一瞬だが、一同が水を打ったように静まり返る中、

「ここまでのお話を纏めると、分かっているのは、この国からイシスの神殿に行けるってことですよね? しかもノエルによれば、その神殿への出発地点、もしくは入り口は、グランディア国王の『許可』無しには、通れない場所にあるということ。つまり、国王陛下はイシスの神殿への経路をご存知の上、神子にとっては役に立つ試練の情報も、表に出す事無く握っている。我々にとっては最悪の条件です」
と、シオンが口にする。

「俺達にとって最悪な条件というよりは、王権そのものが国にとっても最悪すぎると思うぞ」
「あー……結局は、あの国王さんを頼らなきゃならねぇってことかよ? 溜息しかでねぇぜ……」

「頼ったところで一筋縄で行くわけがないな。ただでさえ、赤毛は、これみよがしに俺達に罪を着せて、捕らえようと画策しているんだぞ?」

「ノエルの時のように、我々に、神子にとっての有益な試練を与えて、真偽を確かめようとしたのなら、まだ話はわかりますが、自国の面倒臭い『怪事件の解決』を押し付けてくれるような人柄からして、素直には送り出しては――もとい、この国からは出してくれないでしょう」
打つ手無しといった感じで、シオンが両手を挙げたときだった。

「打つ手ならあるぞ。あの国王を黙らせる策が」
一同の視線がサクヤに集中する。サクヤが懐から丁寧に折り畳まれた紙を取り出し、こちらに向かって広げた。年季の入った、少々黄ばんだその紙には、数人もの署名が連なり、血判が押されていた。

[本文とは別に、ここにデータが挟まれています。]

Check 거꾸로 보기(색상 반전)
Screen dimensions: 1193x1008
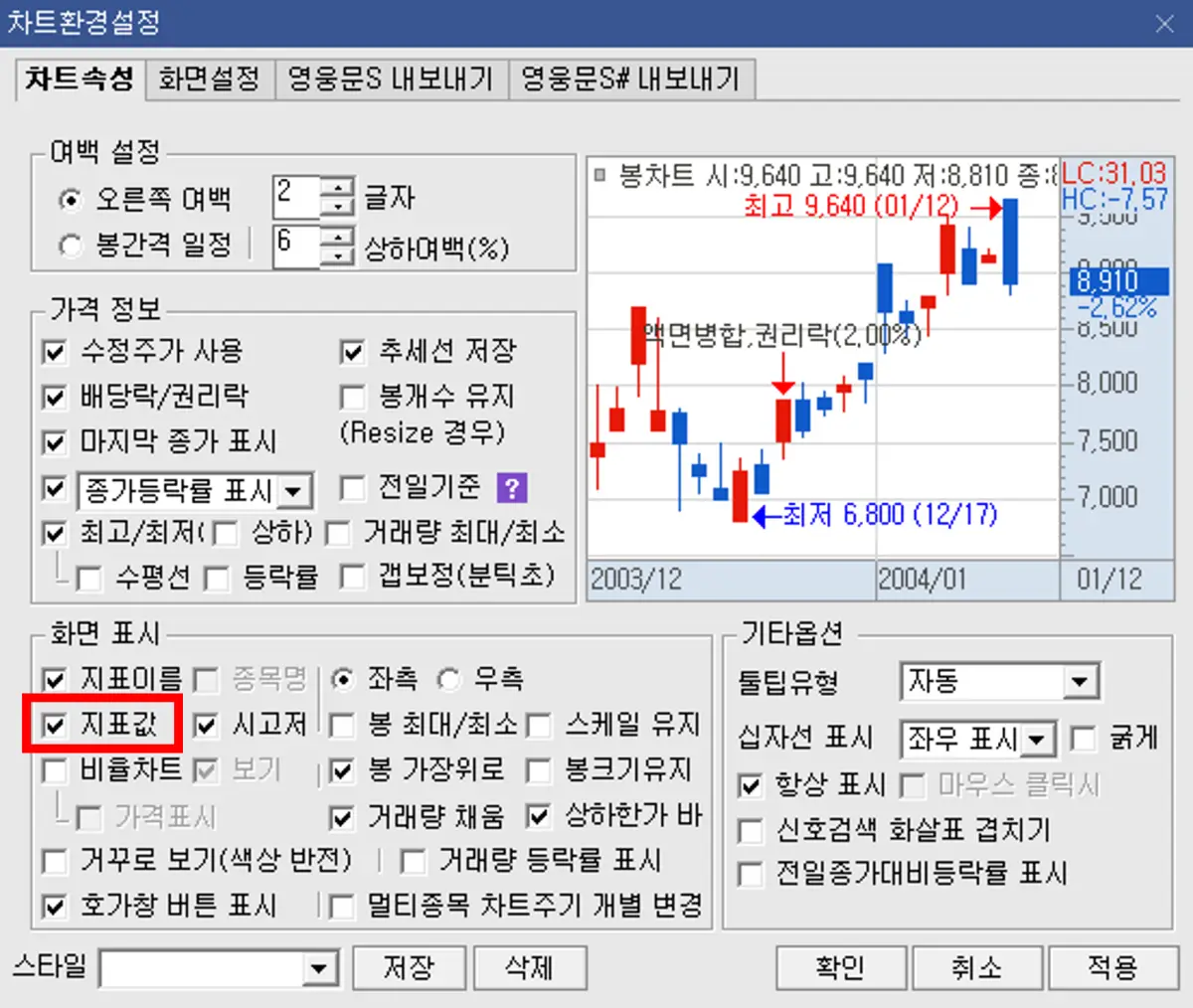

「――これは、ライオネルがルドルフを摩り替えた際に遺した、血判状の半分――下の部分だ。どうやらライオネルは、上下半分に切り分けたこの紙を、別々のところに保管したらしい。万一、ルドルフがベアールと変わらぬ僭王になったとき、引き摺り下ろすための手段としてな。まぁ、それを実行する前にライオネル自身の精神の方が参ってしまったようだが……。この一枚はルーベンス教会の司祭、ディオスから譲り受けたものだ」

そのディオスという人間は――いや人格はもうこの世にはいない。
今となってはサクヤの天敵として存在している。サクヤは、この血判状が、最後の手向けであり、フェネクスが目を覚ます前に仕留める唯一の機会であったことが、悔やまれてならなかった。

「上の部分――残り半分は誰が持っているの?」

「それをこの御仁に尋ねようと思ったところだ。オスカー殿。貴殿は『地獄の番犬(サーベラス)』という組織をご存知か?」
サクヤがその名を口にした時だった。
「サー……ベラ……ス、ですか?」
途切れ途切れに呟く、オスカーの表情は、エステリア一行が、これまで見た事がないほどに、固く強張っていた。